La cuarentena parece haber convertido en utopía la costumbre de desplazarse en busca de descanso o de aventuras, pero por suerte no faltan buenas crónicas para compensar esa carencia
¿Nómades o sedentarios? Bruce Chatwin, el autor de En la Patagonia, estaba convencido de que la trashumancia era la condición fundamental de la humanidad. Para respaldar su tesis no dejó nunca de moverse por las más diversas latitudes. Anatomía de la inquietud, uno de sus títulos, podría servirnos en su ambigüedad como divisa de estos días. Solo que la inquietud actual no nos viene de la curiosidad exploratoria; nos viene, por el contrario, de estar, si no inmóviles, limitados de movimientos. La obligación de permanecer confinados tendría, de seguir a Chatwin, su cuota antinatural. Porque, ¿no es al fin de cuentas cierto que hace solo poco siglos que vivimos en ciudades y esos pocos siglos son nada frente a los milenios pasados por los nuestros en medio de la naturaleza?
La literatura de viajes tal vez se sustente en esa nostalgia ignorada. Otro escritor, Paul Bowles, hizo a mediados del siglo pasado una distinción entre turistas y viajeros. El viajero –decía en su novela El cielo protector– tiene mucho de peregrino, se desplaza con lentitud, puede quedarse en un lugar porque sí, casi sin necesidad.
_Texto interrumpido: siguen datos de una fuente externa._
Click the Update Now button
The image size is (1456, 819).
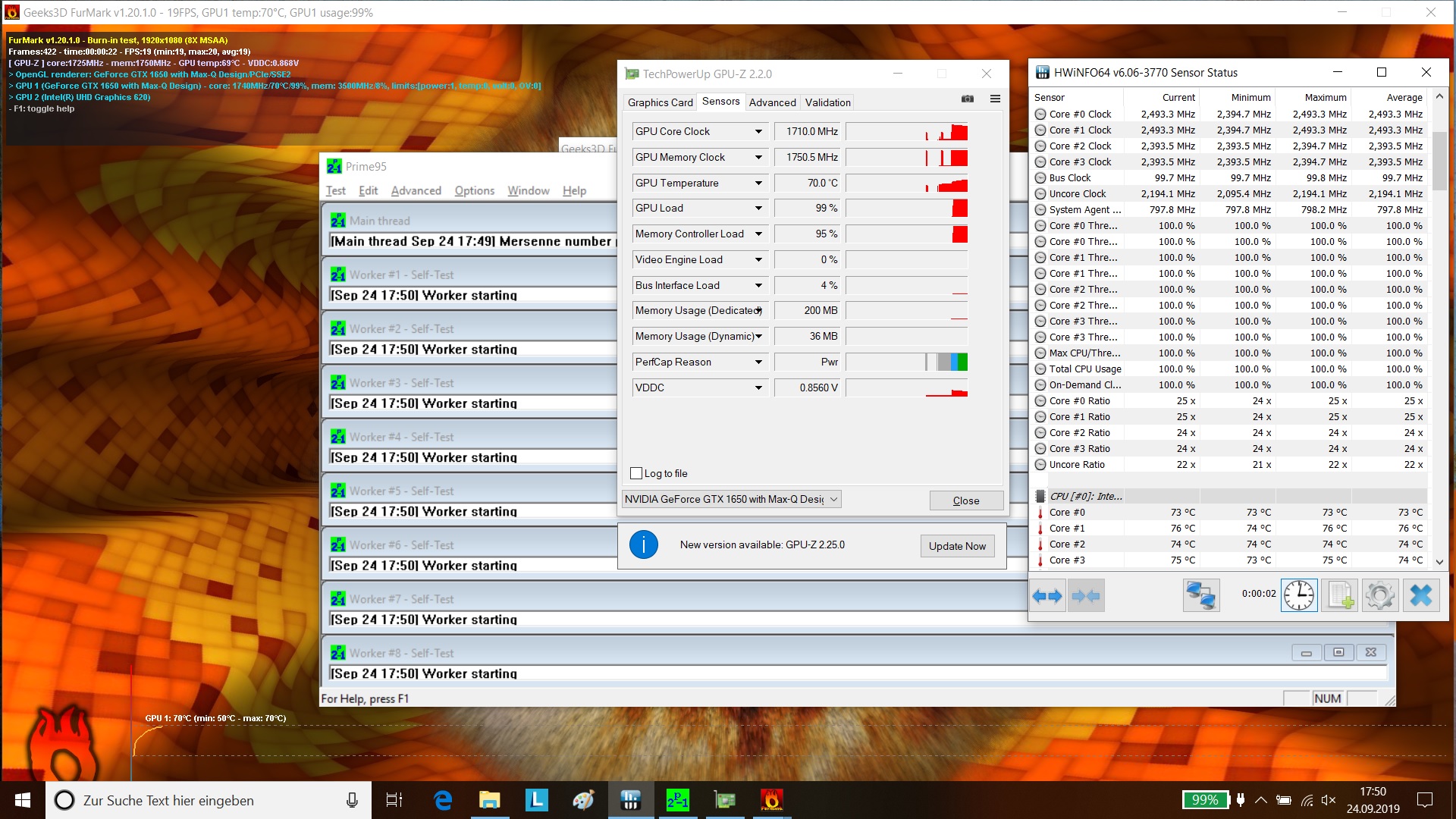(957, 546)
El turista, en cambio, ya conoce el fin de su viaje y sabe que lo espera la obviedad reparadora del hogar. Bowles encontró una solución al dilema: se quedó para siempre en Tánger, en el norte de Marruecos, donde pudo sentirse un viajero eterno que al mismo tiempo estaba siempre en casa.
Las crónicas de viaje producen, sin distinción de épocas ni geografías, el milagro de que mil palabras valgan mucho más que una imagen
Los tiempos se han acelerado. Hoy existen los buenos blogs de paseanderos profesionales, no faltan meteóricas historias de Instagram, pero la imposibilidad de trasladarse se puede compensar con creces por medio de las crónicas de viaje que, cuando son buenas, producen, sin distinción de épocas ni geografías, el milagro de que mil palabras valgan mucho más que una imagen.
Pueden reflejar las formas de una cultura para pensar la propia (como hace Sarmiento), pueden dejarse llevar por un mundo avasallante como la India (es el caso de Antonio Tabucchi) o adentrarse en pueblitos sin mayor prosapia. La literatura de viajes, es lo que la distingue, puede imaginar qué escenarios o paisajes le tocarán en suerte, pero no los argumentos que la esperan. Cualquier forma es óptima. La del diario, de la que se valió Michel Leiris en El África fantasmal, que consigna de manera maníaca la primera expedición etnográfica que, allá por 1930, atravesó de Dakar a Djibuti todo el continente. Puede proponerse como juego aleatorio, como cuando Paul Theroux se subió una mañana a un tren en Chicago con el objetivo de llegar al extremo sur de América (El viejo expreso de la Patagonia, donde figura un encuentro con Borges en su departamento de la calle Maipú). O también transformarse en una conmovedora despedida, como la de Robert Stevenson en En los mares del sur, escrita mientras viajaba en busca de un clima más benigno para su salud maltrecha. Por lo demás, las mujeres son legión en el subgénero: una de las grandes plumas del siglo pasado es la suiza Ella Maillart, infatigable trotamundos de la difícil Asia central.
La literatura de esta clase tal vez promueva las ganas de viajar, pero anotemos a su favor que también nos dejó un antídoto para hacer llevadero el encierro. Cuando a Xavier de Maistre le impusieron arresto domiciliario después de un duelo escribió Viaje alrededor de mi cuarto (1794), librito donde sugiere que yendo de la cama al living también se puede descubrir un mundo. Festejemos para consolarnos nuestra ventaja de que, a falta de grandes desplazamientos, podemos al menos leerlo con el espejismo de un buen paisaje titilando sobre el fondo de una pantalla.